Brendan Richmond created a viral sensation with his hoser comedy song “Out For a Rip” in 2013, but he was surprised to recently find his popular catchphrase gracing the side of a Coca-Cola bottle.
The Kingston, Ont.-based comedy rapper’s “Out For a Rip” video went on to rack up more than 12 million views on YouTube, convincing him to trademark the saying that made it so popular. That’s why he wasn’t expecting to see it printed on the side of one of the world’s most popular beverages at a Toronto grocery store.
“I just pulled it out of the cooler — and it was literally in my hand before I saw what was on it,” said Richmond, whose rapper persona is B. Rich.
“I definitely did a double take.”
So he’s now released a followup song, titled “Out for a Sip,” on YouTube taking the beverage corporation to task for using “Out For a Rip” without his permission.
The new video also features Richmond’s Toronto-based intellectual property lawyer Rob Kittredge — playing the role of lawyer John Buddy — who discusses B. Rich’s legal rights.

DATA:
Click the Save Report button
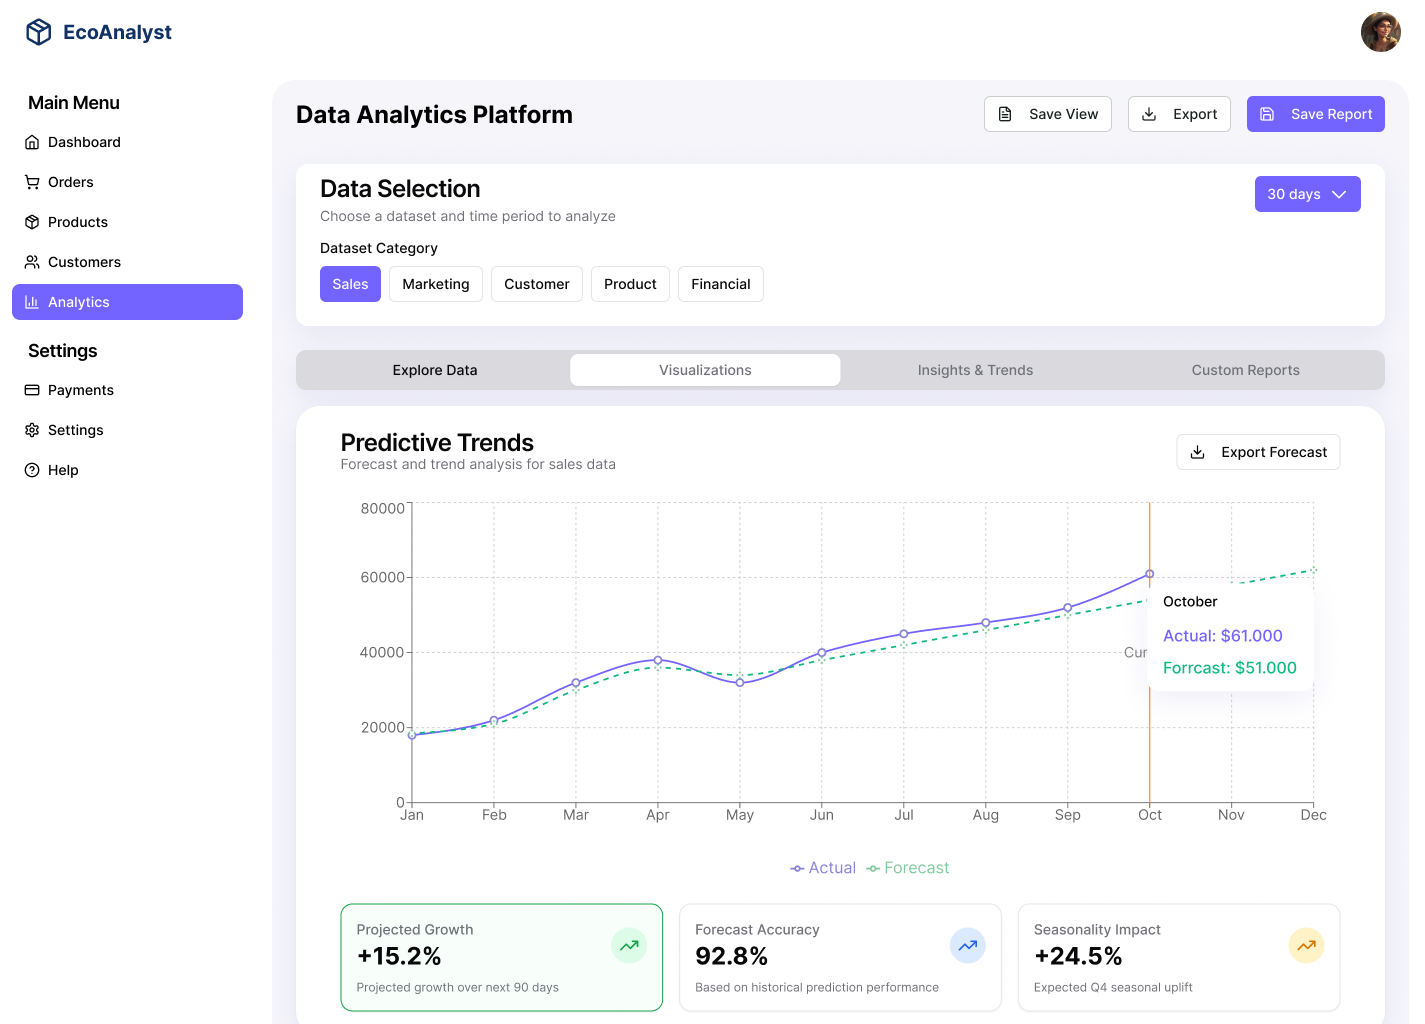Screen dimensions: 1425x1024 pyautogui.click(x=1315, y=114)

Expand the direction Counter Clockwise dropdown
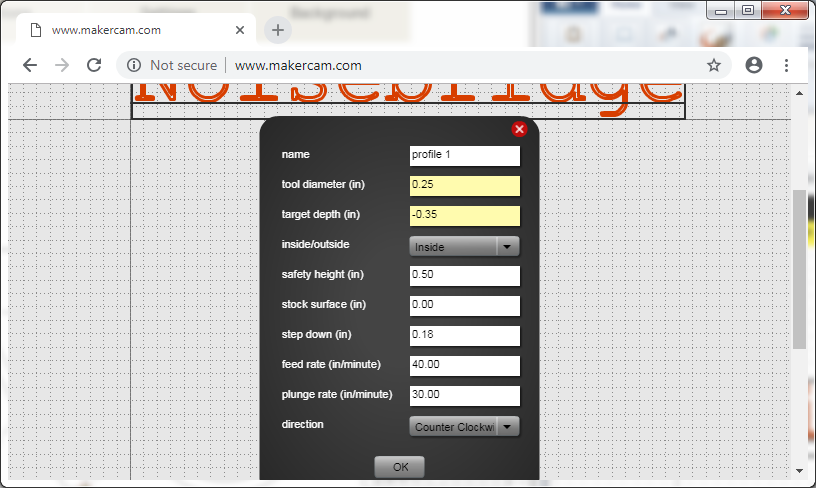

CHECK YOUR UNDERSTANDING:
• A. Based on the article about Brendan Richmond and the Coca-Cola bottle, decide whether each statement agrees with it. Answer yes or no and quote the deciding words.
(i) The original "Out For a Rip" video passed 12 million views on YouTube.
(ii) Richmond found the bottle at a grocery store in Kingston.
(iii) Richmond's followup song is called "Out for a Sip."
• B. In the article about Brendan Richmond and the Coca-Cola bottle, what role does Rob Kittredge play in the new video?
• C. Pick up the article about Brendan Richmond and the Coca-Cola bottle after its final sentence, and write the next paragraph.

ANSWERS TO THE PROBLEMS:
• A.
(i) Yes: "rack up more than 12 million views on YouTube"
(ii) No: "at a Toronto grocery store"
(iii) Yes: "released a followup song, titled “Out for a Sip,” on YouTube"

• B. He plays the role of lawyer John Buddy.

• C.
Kittredge said he’s “old friends” with the performer and they agreed that making a video would be a fun idea.
“I don’t have a lot of clients for whom this would be an appropriate response,” Kittredge said.
Near the end of “Out for a Sip,” B. Rich tells the company he’d be happy with a settlement that includes a truckload of Coke dumped on his front lawn, tickets to the Toronto Maple Leafs and Toronto Blue Jays, and a new pair of skates.
A representative for Coke said the company had “reached out” to discuss the matter.
Richmond said his music career skyrocketed after the original video went viral, but he became more savvy after noticing people were slapping “Out For a Rip” on bumper stickers and T-shirts without his permission.
So he submitted to the Canadian Intellectual Property Office and received documents that made the phrase legally his own.
The Coke bottle also features a scannable image which encourages customers to download an app to access an “Out for a Rip” Spotify playlist created by the company.
The musical threat of litigation had already gathered more than 138,000 views as of Friday morning.